Un rapport du BST avait conclu que la panne avait été causée par la présence d’eau dans le réservoir d’essence. Celle-ci n’avait pu être purgée adéquatement avant le départ parce que l’avion n’était pas de niveau.

PHOTO ROBERT SKINNER, ARCHIVES LA PRESSE

Atterrissage sur l’avenue du Parc, en 2006

En 2013, dans un article du journal Métro qui s’interrogeait sur la possibilité qu’un avion s’écrase au centre-ville de Montréal, Gian Piero Ciambella disait survoler fréquemment la métropole et constamment surveiller « les lieux les plus appropriés en cas d’atterrissage : les grands parcs, les terrains de soccer, les centres commerciaux, les rues à trois ou quatre voies ». « Si on veut être prévoyant, il est toujours possible de voler à une altitude supérieure, affirmait-il.
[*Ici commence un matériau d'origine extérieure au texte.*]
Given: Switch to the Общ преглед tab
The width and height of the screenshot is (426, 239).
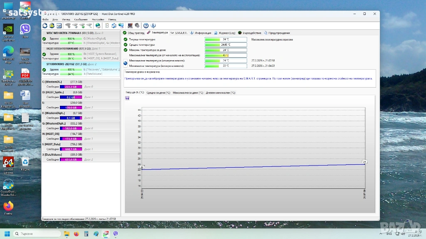Looking at the screenshot, I should tap(134, 33).
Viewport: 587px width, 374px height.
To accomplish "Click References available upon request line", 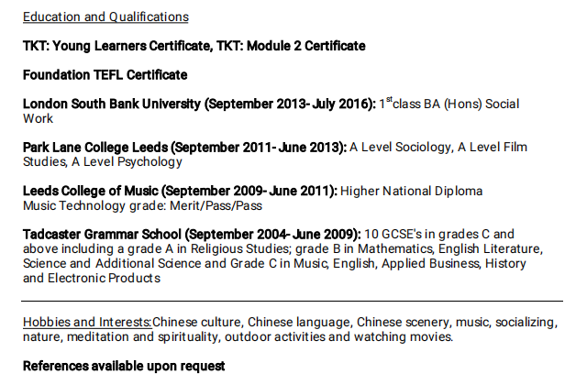I will (x=124, y=367).
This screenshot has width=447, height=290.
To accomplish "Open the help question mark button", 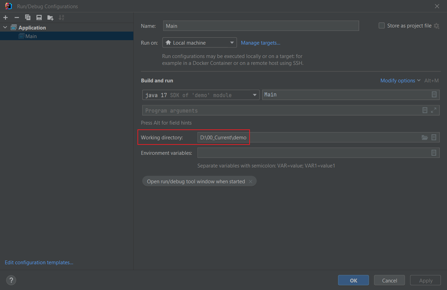I will (x=11, y=280).
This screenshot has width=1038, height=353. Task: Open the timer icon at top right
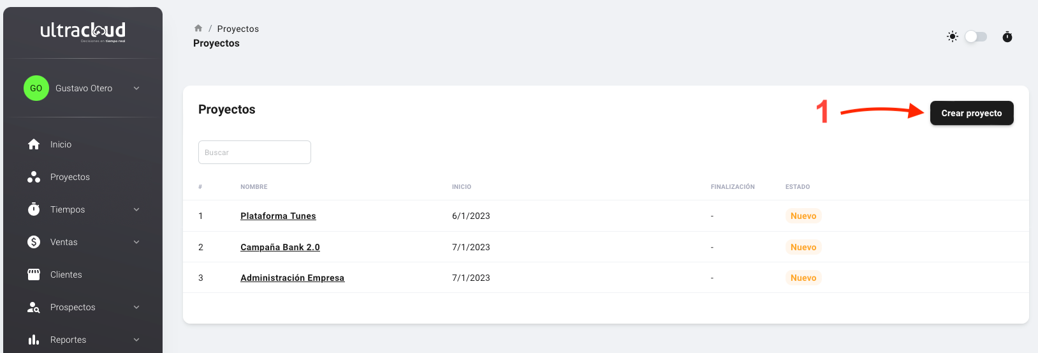(1007, 36)
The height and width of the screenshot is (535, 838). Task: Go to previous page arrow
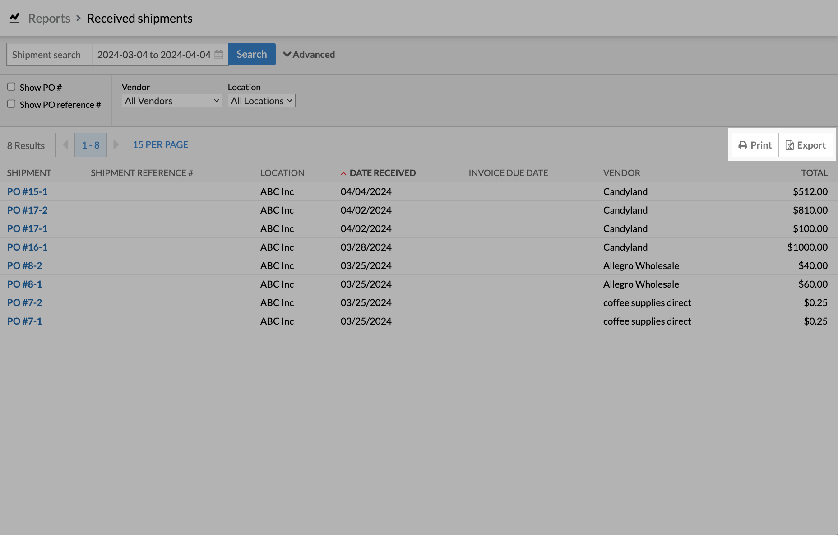tap(65, 145)
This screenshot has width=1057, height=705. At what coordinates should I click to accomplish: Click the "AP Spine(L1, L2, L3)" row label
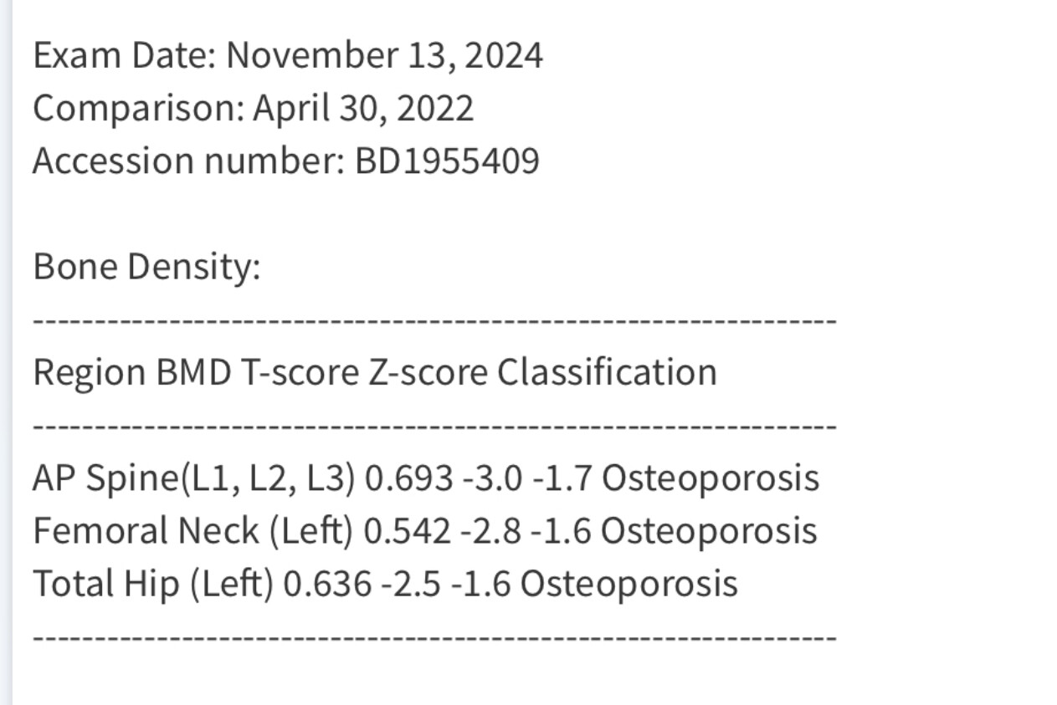193,478
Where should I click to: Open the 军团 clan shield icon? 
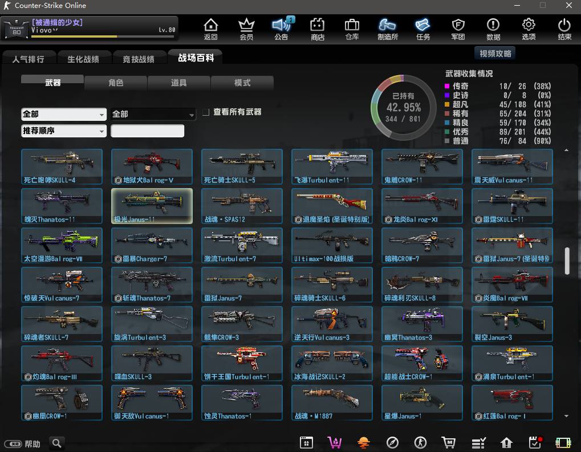(x=458, y=28)

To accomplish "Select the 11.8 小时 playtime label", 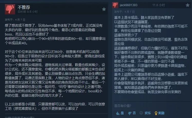I will (x=159, y=5).
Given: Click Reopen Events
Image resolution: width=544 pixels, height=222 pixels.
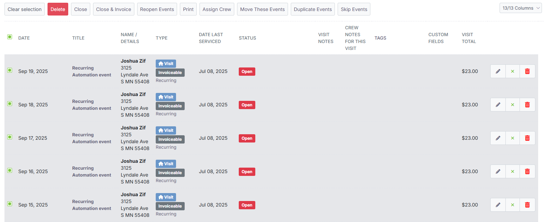Looking at the screenshot, I should 157,9.

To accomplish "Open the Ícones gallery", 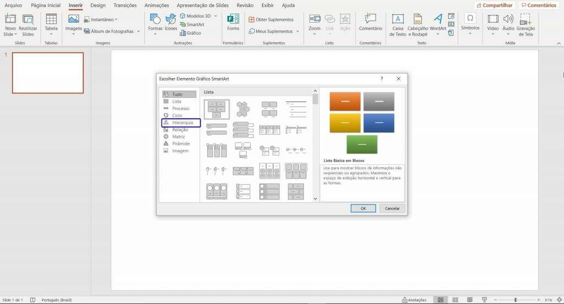I will (x=171, y=22).
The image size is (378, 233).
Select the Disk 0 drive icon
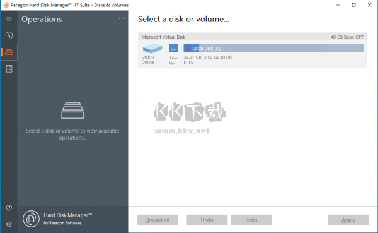[152, 49]
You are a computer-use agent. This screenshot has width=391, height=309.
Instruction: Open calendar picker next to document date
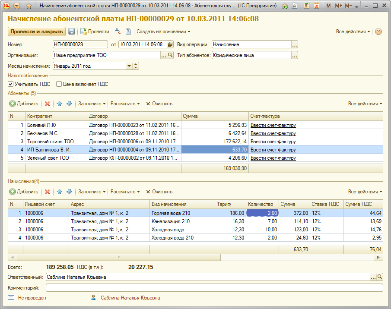[x=170, y=44]
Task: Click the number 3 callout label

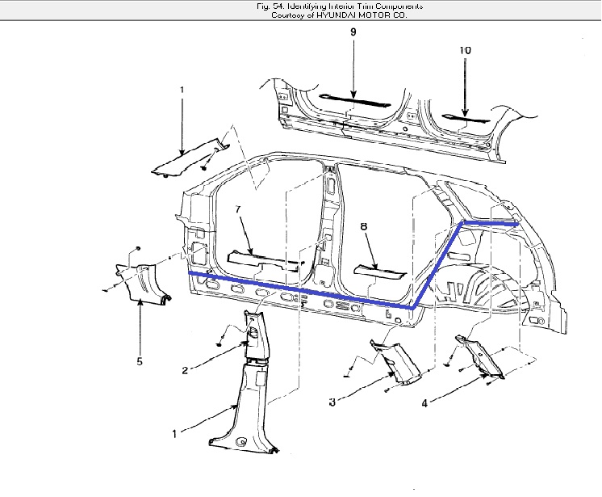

Plus nous sommes hauts, meilleures sont les chances de pouvoir planer loin du centre. »

Plus récemment, les banderoles tractées par l’avion de M. Ciambella ont fait les manchettes à plusieurs reprises.

La semaine dernière, c’est un autre avion d’Aerogram qui a remorqué la banderole « Mange de la marde Pierre » commandée par Véronique Cloutier dans le cadre d’une démarche humoristique liée à son émission au 107,3 FM.

En 2012, l’avion de M. Ciambella avait été cloué au sol après qu’il avait été embauché pour tracter une banderole dénonçant le gouvernement de Stephen Harper au-dessus d’Ottawa. La Gendarmerie royale du Canada avait interrogé le pilote avant de le relâcher. Ce dernier avait défendu son travail, assurant ne jamais être entré dans l’espace aérien protégé autour de la colline du Parlement.

Le modèle d’aéronef le plus répandu

L’avion qui s’est écrasé samedi est l’un des 44 000 Cessna 172 Skyhawk sortis des chaînes de montage de l’entreprise américaine depuis les années 1950, ce qui en fait le modèle d’aéronef le plus répandu au monde. Il s’agit d’un appareil petit et léger, équipé d’un seul moteur de 180 chevaux-vapeur et pouvant accueillir un maximum de quatre passagers. Selon Cessna, il peut atteindre 230 km/h et parcourir plus de 1100 km entre deux pleins. Selon plusieurs publications spécialisées, il s’agit d’un avion sûr et relativement facile à manœuvrer. Cessna vante d’ailleurs son utilisation par un grand nombre d’écoles de pilotage. Le Cessna de M. Ciambella était sorti de l’usine en 1974, selon son enregistrement chez Transports Canada. Il lui appartenait depuis 1985. En 2006, au moment d’un atterrissage d’urgence sur l’avenue du Parc à Montréal, « l’appareil était muni de réservoirs de carburant à grande autonomie », selon un rapport d’enquête fédéral.